### Supplied material
·····
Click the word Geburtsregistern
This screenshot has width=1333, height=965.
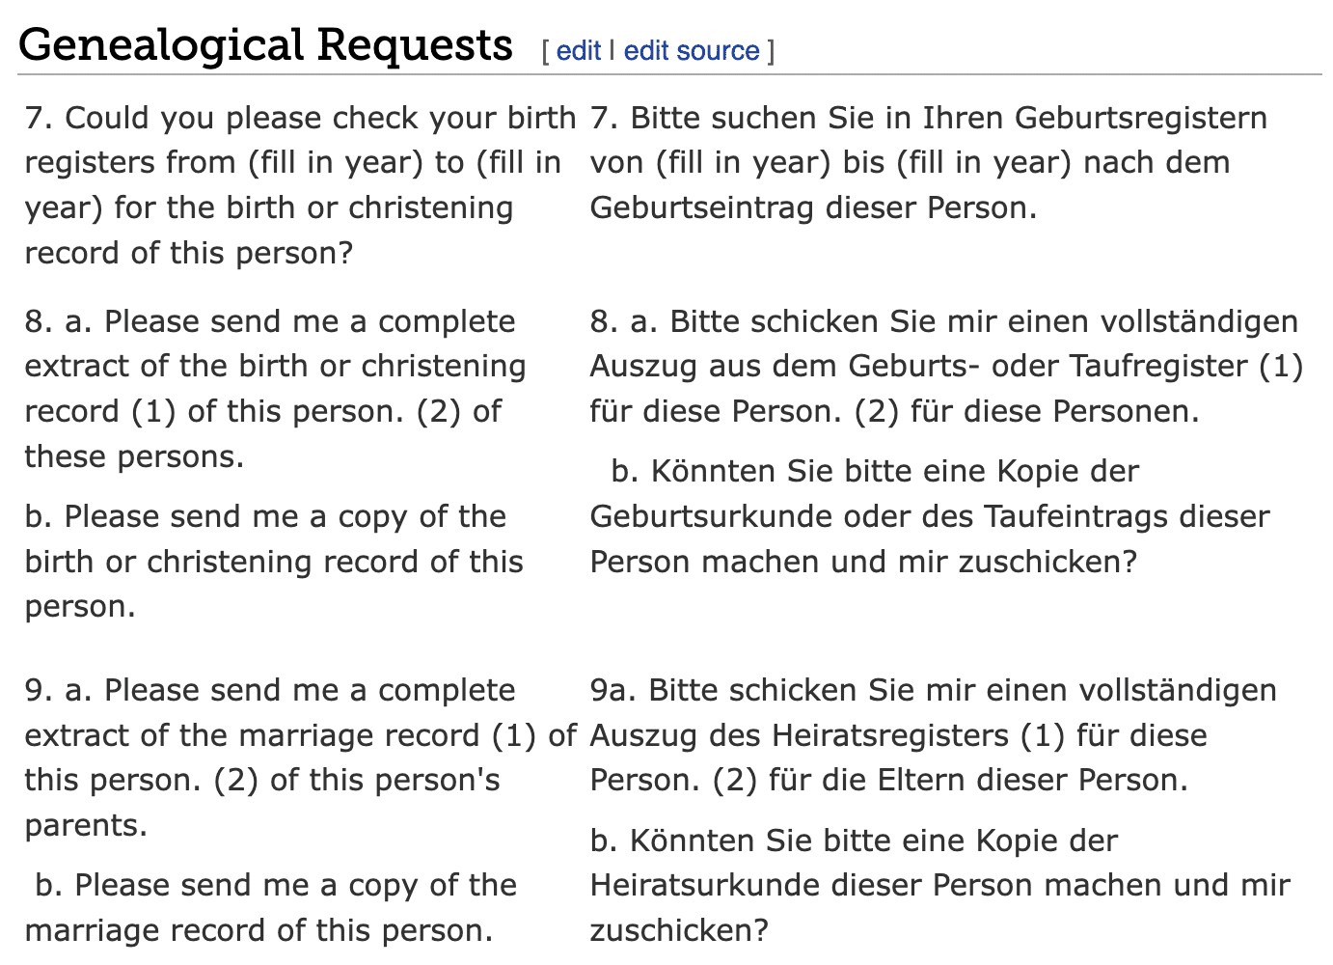point(1141,118)
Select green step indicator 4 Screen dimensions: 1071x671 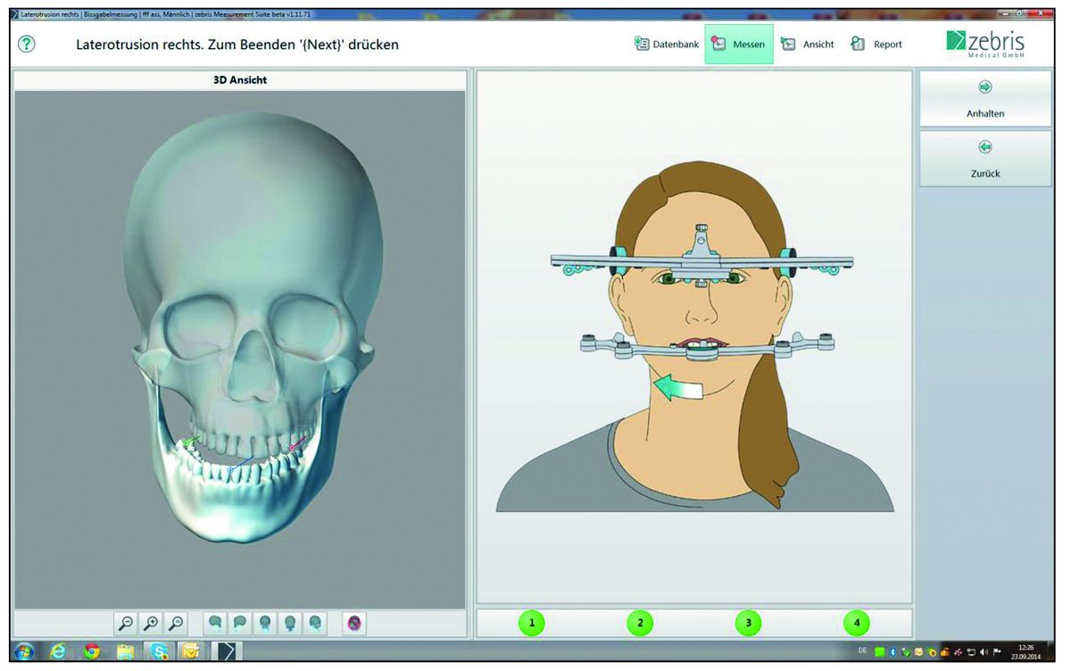[857, 623]
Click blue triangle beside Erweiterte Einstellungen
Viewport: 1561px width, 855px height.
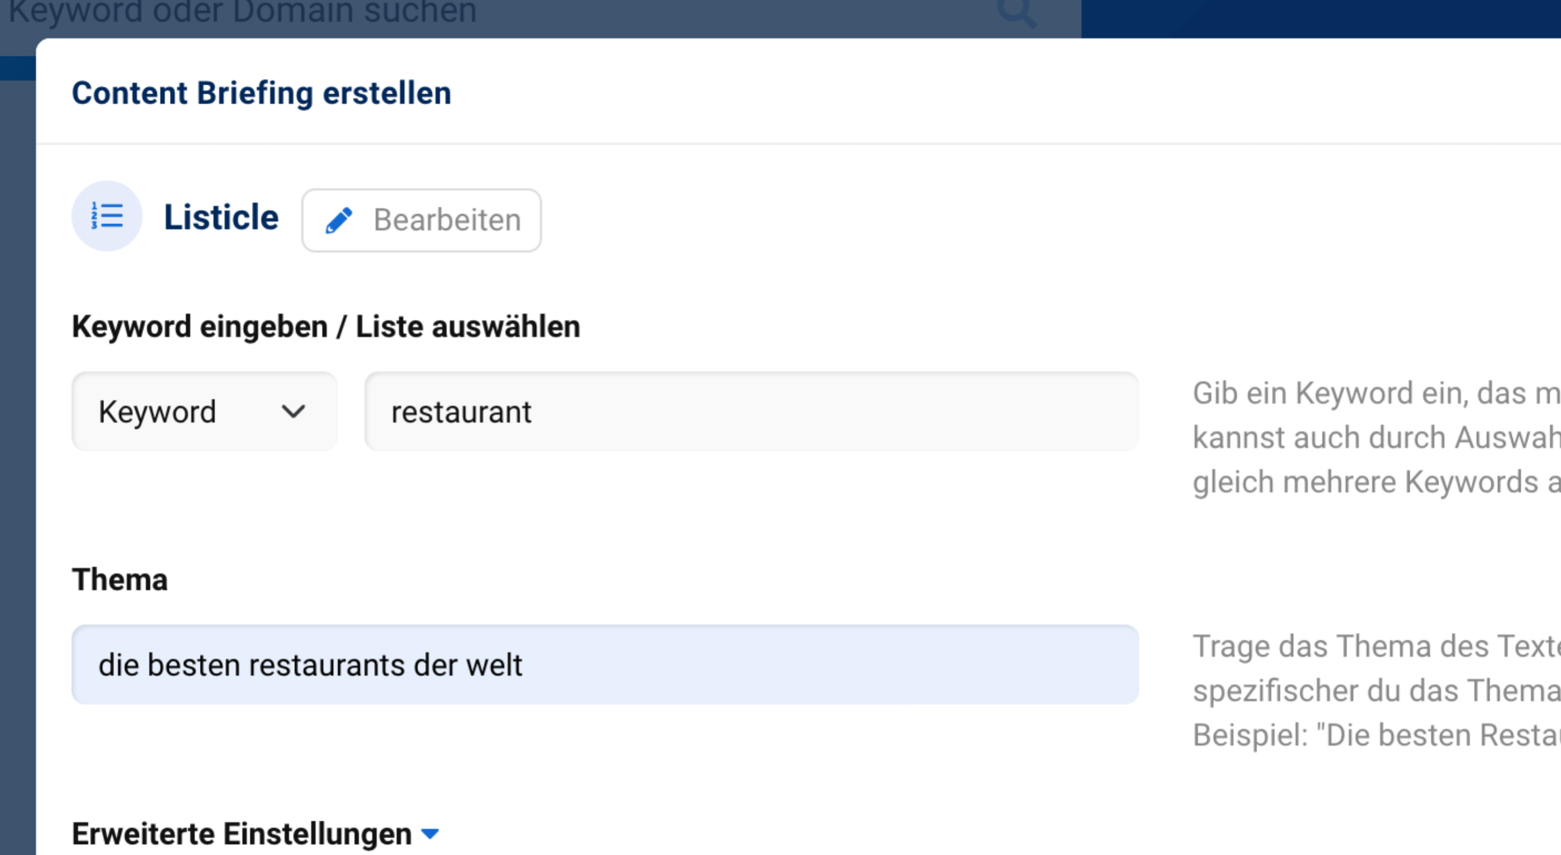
·····
### What is required
In the records above, find the line with "Click blue triangle" and copy from it through the last line exactly, without the pictures.

### Solution for this exercise
Click blue triangle beside Erweiterte Einstellungen
Viewport: 1561px width, 855px height.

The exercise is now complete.